On 2025-08-14 12:01, Alex Deucher wrote:
> On Thu, Aug 14, 2025 at 11:35 AM David Wu <davidwu2@amd.com> wrote:
>> On 2025-08-14 08:56, Alex Deucher wrote:
>>> On Wed, Aug 13, 2025 at 7:06 PM Wu, David <davidwu2@amd.com> wrote:
>>>> On 8/13/2025 6:11 PM, Alex Deucher wrote:
>>>>> On Wed, Aug 13, 2025 at 5:47 PM Wu, David <davidwu2@amd.com> wrote:
>>>>>> On 8/13/2025 5:03 PM, Alex Deucher wrote:
>>>>>>> On Wed, Aug 13, 2025 at 4:58 PM Sundararaju, Sathishkumar
>>>>>>> <sathishkumar.sundararaju@amd.com> wrote:
>>>>>>>> On 8/14/2025 1:35 AM, Alex Deucher wrote:
>>>>>>>>> On Wed, Aug 13, 2025 at 2:23 PM Sundararaju, Sathishkumar
>>>>>>>>> <sathishkumar.sundararaju@amd.com> wrote:
>>>>>>>>>> Hi Alex, Hi David,
>>>>>>>>>>
>>>>>>>>>> I see David's concern but his suggestion yet wont solve the problem,
>>>>>>>>>> neither the current form , reason :-
>>>>>>>>>>
>>>>>>>>>> The emitted fence count and total submission count are fast transients
>>>>>>>>>> which frequently become 0 in between video decodes (between jobs) even
>>>>>>>>>> with the atomics and locks there can be a switch of video power profile,
>>>>>>>>>> in the current form of patch that window is minimized, but still can
>>>>>>>>>> happen if stress tested. But power state of any instance becoming zero
>>>>>>>>> Can you explain how this can happen?  I'm not seeing it.

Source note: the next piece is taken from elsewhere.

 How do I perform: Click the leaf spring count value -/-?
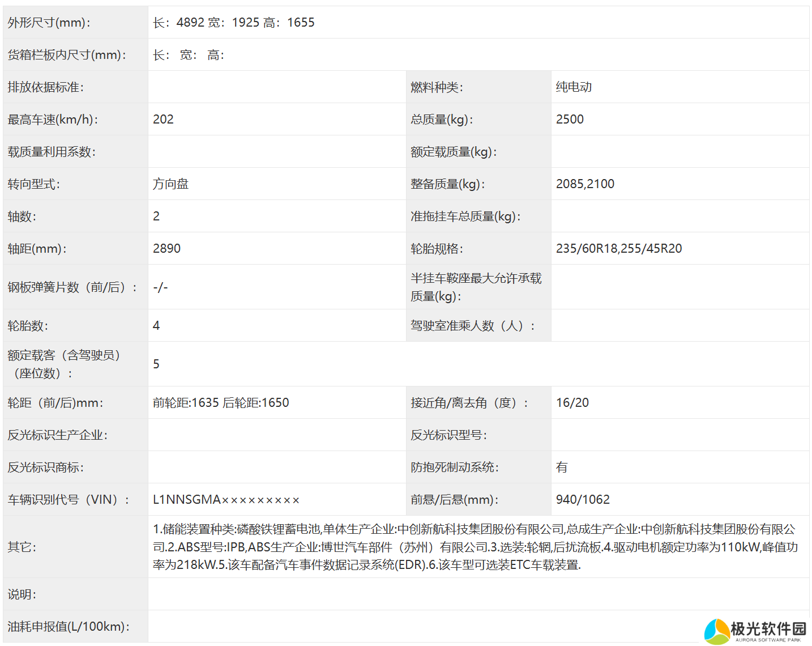160,287

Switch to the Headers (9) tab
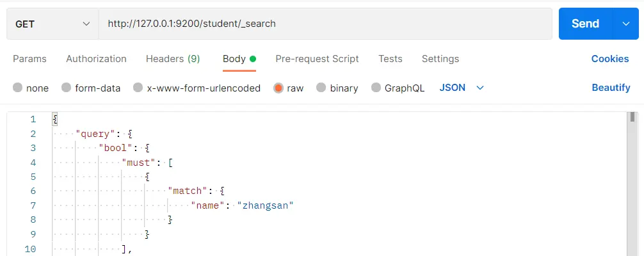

>>>>>>>> Consider this situation, inst0 and inst1 actively decoding, inst0 decode
>>>>>>>> completes, delayed idle work starts.
>>>>>>>> inst0 idle handler can read 0 total fences and 0 total submission count,
>>>>>>>> even if inst1 is actively decoding,
>>>>>>>> that's between the jobs,
>>>>>>>>       - as begin_use increaments vcn.total_submission_cnt and end_use
>>>>>>>> decreaments vcn.total_submission_cnt that can be 0.
>>>>>>>>       - if outstanding fences are cleared and no new emitted fence, between
>>>>>>>> jobs , can be 0.
>>>>>>>>       - both of the above conditions do not mean video decode is complete on
>>>>>>>> inst1, it is actively decoding.
>>>>>>> How can there be active decoding without an outstanding fence?  In
>>>>>>> that case, total_fences (fences from both instances) would be non-0.
>>>>>> I think it should be non-0.
>>>>>> I do see a hiccup possible - i.e the power switching from ON to OFF then
>>>>>> ON in the
>>>>>> middle of decoding, i.e inst0 idle handler turns it off then inst1 turns
>>>>>> it on.
>>>>> How would that happen? As long as there submission cnt is non-0 and
>>>>> there are outstanding fences on any instance, the video profile will
>>>>> stay active.
>>>> there could be no jobs but it doesn't timeout yet and new jobs will come in
>>>> any ms - note all fences are done at this time. The idle handler sees no
>>>> fences
>>>> and no jobs so it turns off the power - but just ms later a new job is
>>>> submitted
>>>> from the same decode session which could be mpv player as it does not
>>>> need to
>>>> submit jobs without delays. This will turn on the power.
>>> I'm not following.  Every submission will start with begin_use().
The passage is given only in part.